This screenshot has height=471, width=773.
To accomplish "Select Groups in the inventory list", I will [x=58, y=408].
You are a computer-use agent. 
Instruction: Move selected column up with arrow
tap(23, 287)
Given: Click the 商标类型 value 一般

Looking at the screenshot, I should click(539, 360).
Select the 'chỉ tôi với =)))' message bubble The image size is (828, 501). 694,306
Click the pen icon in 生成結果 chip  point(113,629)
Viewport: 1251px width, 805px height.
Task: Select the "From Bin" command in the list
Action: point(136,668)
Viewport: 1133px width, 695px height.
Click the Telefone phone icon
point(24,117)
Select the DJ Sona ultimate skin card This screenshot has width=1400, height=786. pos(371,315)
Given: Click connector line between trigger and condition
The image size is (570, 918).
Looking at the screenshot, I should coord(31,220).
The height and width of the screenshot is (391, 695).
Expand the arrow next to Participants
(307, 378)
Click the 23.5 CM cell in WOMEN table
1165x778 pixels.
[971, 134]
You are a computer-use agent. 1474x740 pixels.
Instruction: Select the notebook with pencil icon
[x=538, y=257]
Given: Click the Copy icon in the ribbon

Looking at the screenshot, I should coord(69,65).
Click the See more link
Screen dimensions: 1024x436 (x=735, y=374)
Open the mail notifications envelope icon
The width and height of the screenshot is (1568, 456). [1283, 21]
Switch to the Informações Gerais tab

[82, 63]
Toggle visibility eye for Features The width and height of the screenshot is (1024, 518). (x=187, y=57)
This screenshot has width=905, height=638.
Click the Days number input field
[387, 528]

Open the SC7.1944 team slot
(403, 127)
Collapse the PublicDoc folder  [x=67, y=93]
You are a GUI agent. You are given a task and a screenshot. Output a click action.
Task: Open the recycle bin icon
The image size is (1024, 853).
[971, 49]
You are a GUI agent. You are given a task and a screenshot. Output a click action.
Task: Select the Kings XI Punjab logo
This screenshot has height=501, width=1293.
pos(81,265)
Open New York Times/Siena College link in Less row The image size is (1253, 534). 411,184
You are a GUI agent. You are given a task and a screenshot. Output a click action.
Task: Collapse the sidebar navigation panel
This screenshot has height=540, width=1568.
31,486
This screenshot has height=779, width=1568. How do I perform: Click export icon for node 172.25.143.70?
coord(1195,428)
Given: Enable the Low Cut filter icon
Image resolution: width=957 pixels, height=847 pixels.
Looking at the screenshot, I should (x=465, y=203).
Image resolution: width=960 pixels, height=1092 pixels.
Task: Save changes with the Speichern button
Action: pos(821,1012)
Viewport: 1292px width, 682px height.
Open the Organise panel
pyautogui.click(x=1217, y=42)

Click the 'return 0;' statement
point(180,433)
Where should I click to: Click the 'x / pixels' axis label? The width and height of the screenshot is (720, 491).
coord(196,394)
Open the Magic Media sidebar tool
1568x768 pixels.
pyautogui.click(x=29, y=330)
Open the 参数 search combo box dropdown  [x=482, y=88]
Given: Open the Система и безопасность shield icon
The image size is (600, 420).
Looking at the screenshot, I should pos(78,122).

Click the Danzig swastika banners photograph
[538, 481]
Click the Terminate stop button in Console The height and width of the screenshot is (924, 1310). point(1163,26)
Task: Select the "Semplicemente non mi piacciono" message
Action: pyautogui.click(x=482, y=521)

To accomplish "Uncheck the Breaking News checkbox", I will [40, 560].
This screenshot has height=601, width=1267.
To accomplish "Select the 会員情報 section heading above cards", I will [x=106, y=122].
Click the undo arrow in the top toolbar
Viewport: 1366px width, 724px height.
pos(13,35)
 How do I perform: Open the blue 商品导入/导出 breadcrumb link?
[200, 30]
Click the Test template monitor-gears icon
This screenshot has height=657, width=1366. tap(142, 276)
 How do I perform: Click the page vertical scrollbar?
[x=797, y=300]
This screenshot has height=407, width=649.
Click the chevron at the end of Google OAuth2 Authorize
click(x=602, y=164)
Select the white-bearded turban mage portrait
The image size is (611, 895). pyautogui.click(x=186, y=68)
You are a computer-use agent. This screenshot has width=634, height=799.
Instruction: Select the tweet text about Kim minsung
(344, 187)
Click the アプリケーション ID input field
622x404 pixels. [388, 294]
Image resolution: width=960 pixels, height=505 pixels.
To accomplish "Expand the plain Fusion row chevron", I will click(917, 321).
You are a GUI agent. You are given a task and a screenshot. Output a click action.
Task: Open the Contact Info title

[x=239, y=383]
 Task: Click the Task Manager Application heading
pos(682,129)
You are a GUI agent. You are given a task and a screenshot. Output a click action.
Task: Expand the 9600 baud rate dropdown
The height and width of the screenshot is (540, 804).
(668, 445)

§ PROMPT
Every entry must be set down again exactly as it reads.

§ OUTPUT OF THE TASK
This screenshot has height=471, width=773.
To accomplish "Select Groups in the inventory list", I will [x=58, y=408].
You are a computer-use agent. 
Instruction: Move selected column up with arrow
tap(23, 287)
Given: Click the 商标类型 value 一般

Looking at the screenshot, I should click(539, 360).
Select the 'chỉ tôi với =)))' message bubble The image size is (828, 501). 694,306
Click the pen icon in 生成結果 chip  point(113,629)
Viewport: 1251px width, 805px height.
Task: Select the "From Bin" command in the list
Action: point(136,668)
Viewport: 1133px width, 695px height.
Click the Telefone phone icon
point(24,117)
Select the DJ Sona ultimate skin card This screenshot has width=1400, height=786. pos(371,315)
Given: Click connector line between trigger and condition
The image size is (570, 918).
Looking at the screenshot, I should coord(31,220).
The height and width of the screenshot is (391, 695).
Expand the arrow next to Participants
(307, 378)
Click the 23.5 CM cell in WOMEN table
1165x778 pixels.
[971, 134]
You are a computer-use agent. 1474x740 pixels.
Instruction: Select the notebook with pencil icon
[x=538, y=257]
Given: Click the Copy icon in the ribbon

Looking at the screenshot, I should coord(69,65).
Click the See more link
Screen dimensions: 1024x436 (x=735, y=374)
Open the mail notifications envelope icon
The width and height of the screenshot is (1568, 456). [1283, 21]
Switch to the Informações Gerais tab

[82, 63]
Toggle visibility eye for Features The width and height of the screenshot is (1024, 518). (x=187, y=57)
This screenshot has width=905, height=638.
Click the Days number input field
[387, 528]

Open the SC7.1944 team slot
(403, 127)
Collapse the PublicDoc folder  [x=67, y=93]
You are a GUI agent. You are given a task and a screenshot. Output a click action.
Task: Open the recycle bin icon
The image size is (1024, 853).
[971, 49]
You are a GUI agent. You are given a task and a screenshot. Output a click action.
Task: Select the Kings XI Punjab logo
This screenshot has height=501, width=1293.
pos(81,265)
Open New York Times/Siena College link in Less row The image size is (1253, 534). 411,184
You are a GUI agent. You are given a task and a screenshot. Output a click action.
Task: Collapse the sidebar navigation panel
This screenshot has height=540, width=1568.
31,486
This screenshot has height=779, width=1568. How do I perform: Click export icon for node 172.25.143.70?
coord(1195,428)
Given: Enable the Low Cut filter icon
Image resolution: width=957 pixels, height=847 pixels.
Looking at the screenshot, I should (x=465, y=203).
Image resolution: width=960 pixels, height=1092 pixels.
Task: Save changes with the Speichern button
Action: pos(821,1012)
Viewport: 1292px width, 682px height.
Open the Organise panel
pyautogui.click(x=1217, y=42)

Click the 'return 0;' statement
point(180,433)
Where should I click to: Click the 'x / pixels' axis label? The width and height of the screenshot is (720, 491).
coord(196,394)
Open the Magic Media sidebar tool
1568x768 pixels.
pyautogui.click(x=29, y=330)
Open the 参数 search combo box dropdown  [x=482, y=88]
Given: Open the Система и безопасность shield icon
The image size is (600, 420).
Looking at the screenshot, I should pos(78,122).

Click the Danzig swastika banners photograph
[538, 481]
Click the Terminate stop button in Console The height and width of the screenshot is (924, 1310). point(1163,26)
Task: Select the "Semplicemente non mi piacciono" message
Action: pyautogui.click(x=482, y=521)

To accomplish "Uncheck the Breaking News checkbox", I will [40, 560].
This screenshot has height=601, width=1267.
To accomplish "Select the 会員情報 section heading above cards", I will [x=106, y=122].
Click the undo arrow in the top toolbar
Viewport: 1366px width, 724px height.
pos(13,35)
 How do I perform: Open the blue 商品导入/导出 breadcrumb link?
[200, 30]
Click the Test template monitor-gears icon
This screenshot has height=657, width=1366. tap(142, 276)
 How do I perform: Click the page vertical scrollbar?
[x=797, y=300]
This screenshot has height=407, width=649.
Click the chevron at the end of Google OAuth2 Authorize
click(x=602, y=164)
Select the white-bearded turban mage portrait
The image size is (611, 895). pyautogui.click(x=186, y=68)
You are a computer-use agent. This screenshot has width=634, height=799.
Instruction: Select the tweet text about Kim minsung
(344, 187)
Click the アプリケーション ID input field
622x404 pixels. [388, 294]
Image resolution: width=960 pixels, height=505 pixels.
To accomplish "Expand the plain Fusion row chevron", I will click(917, 321).
You are a GUI agent. You are given a task and a screenshot. Output a click action.
Task: Open the Contact Info title

[x=239, y=383]
 Task: Click the Task Manager Application heading
pos(682,129)
You are a GUI agent. You are given a task and a screenshot. Output a click action.
Task: Expand the 9600 baud rate dropdown
The height and width of the screenshot is (540, 804).
(668, 445)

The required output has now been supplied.